# 66 violet stingray. I know, me Stingray?



## fatbike (Sep 29, 2016)

I like it! My first official stingray keeper. I had them past, pass through my hands plenty of times. Never kept them. I was into other bikes. I think it's a 1966' how much I know.


----------



## fordmike65 (Sep 30, 2016)

That's a funny looking Colson


----------



## Jaxon (Sep 30, 2016)

Cool Bike. Looks like it has a 2 speed kick back hub on a 36 spoke rear wheel. Might be a late 65. Post those serial numbers on the left dropout so we can tell.


----------



## Boris (Sep 30, 2016)

So will you be wearing your new Belligerante* colors to the next Lucky Lab ride?
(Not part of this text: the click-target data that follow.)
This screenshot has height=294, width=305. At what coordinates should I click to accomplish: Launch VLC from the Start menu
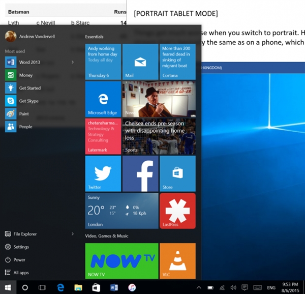[177, 260]
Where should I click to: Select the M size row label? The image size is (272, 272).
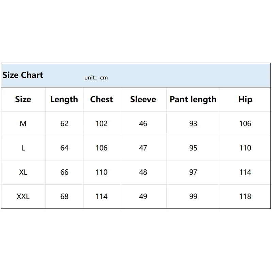pos(23,124)
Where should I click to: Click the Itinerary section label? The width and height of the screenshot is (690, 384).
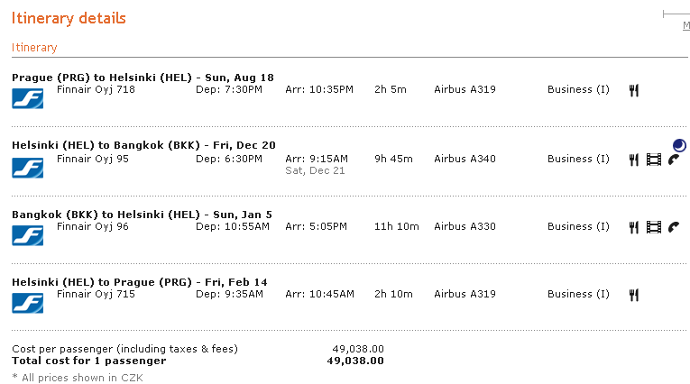pyautogui.click(x=34, y=48)
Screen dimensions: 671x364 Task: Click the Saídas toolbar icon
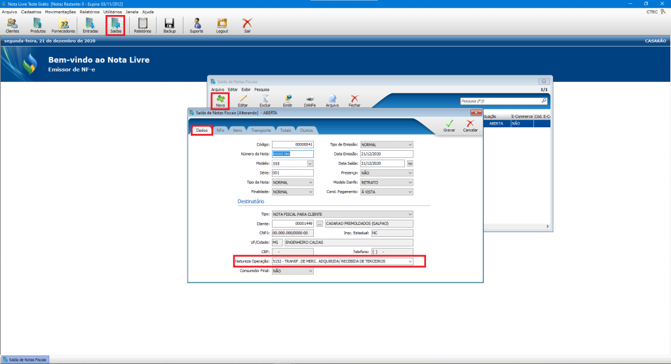point(115,25)
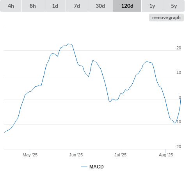
Task: Choose the 1d time range tab
Action: click(55, 6)
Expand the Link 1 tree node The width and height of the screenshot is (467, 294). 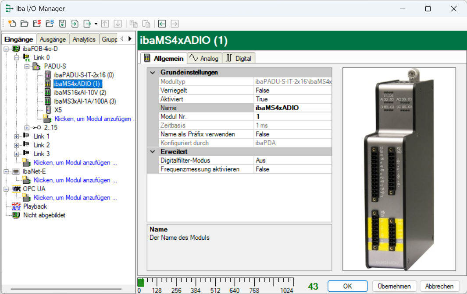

*local Portland Stingray club


----------



## fatbike (Sep 30, 2016)

Jaxon said:


> Cool Bike. Looks like it has a 2 speed kick back hub on a 36 spoke rear wheel. Might be a late 65. Post those serial numbers on the left dropout so we can tell.



Yes... Blue band 2spd.


----------



## fatbike (Sep 30, 2016)

Dave Marko said:


> So will you be wearing your new Belligerante* colors to the next Lucky Lab ride?
> 
> *local Portland Stingray club



No Dave, I will not be. No offense Belig.


----------



## fatbike (Oct 1, 2016)

fordmike65 said:


> That's a funny looking Colson



I know right!


----------



## fatbike (Oct 5, 2016)

fatbike said:


> I know right!



Wait a minute, FordMike why are you even looking at a Schwinn Stingray muscle bike category? Ha!


----------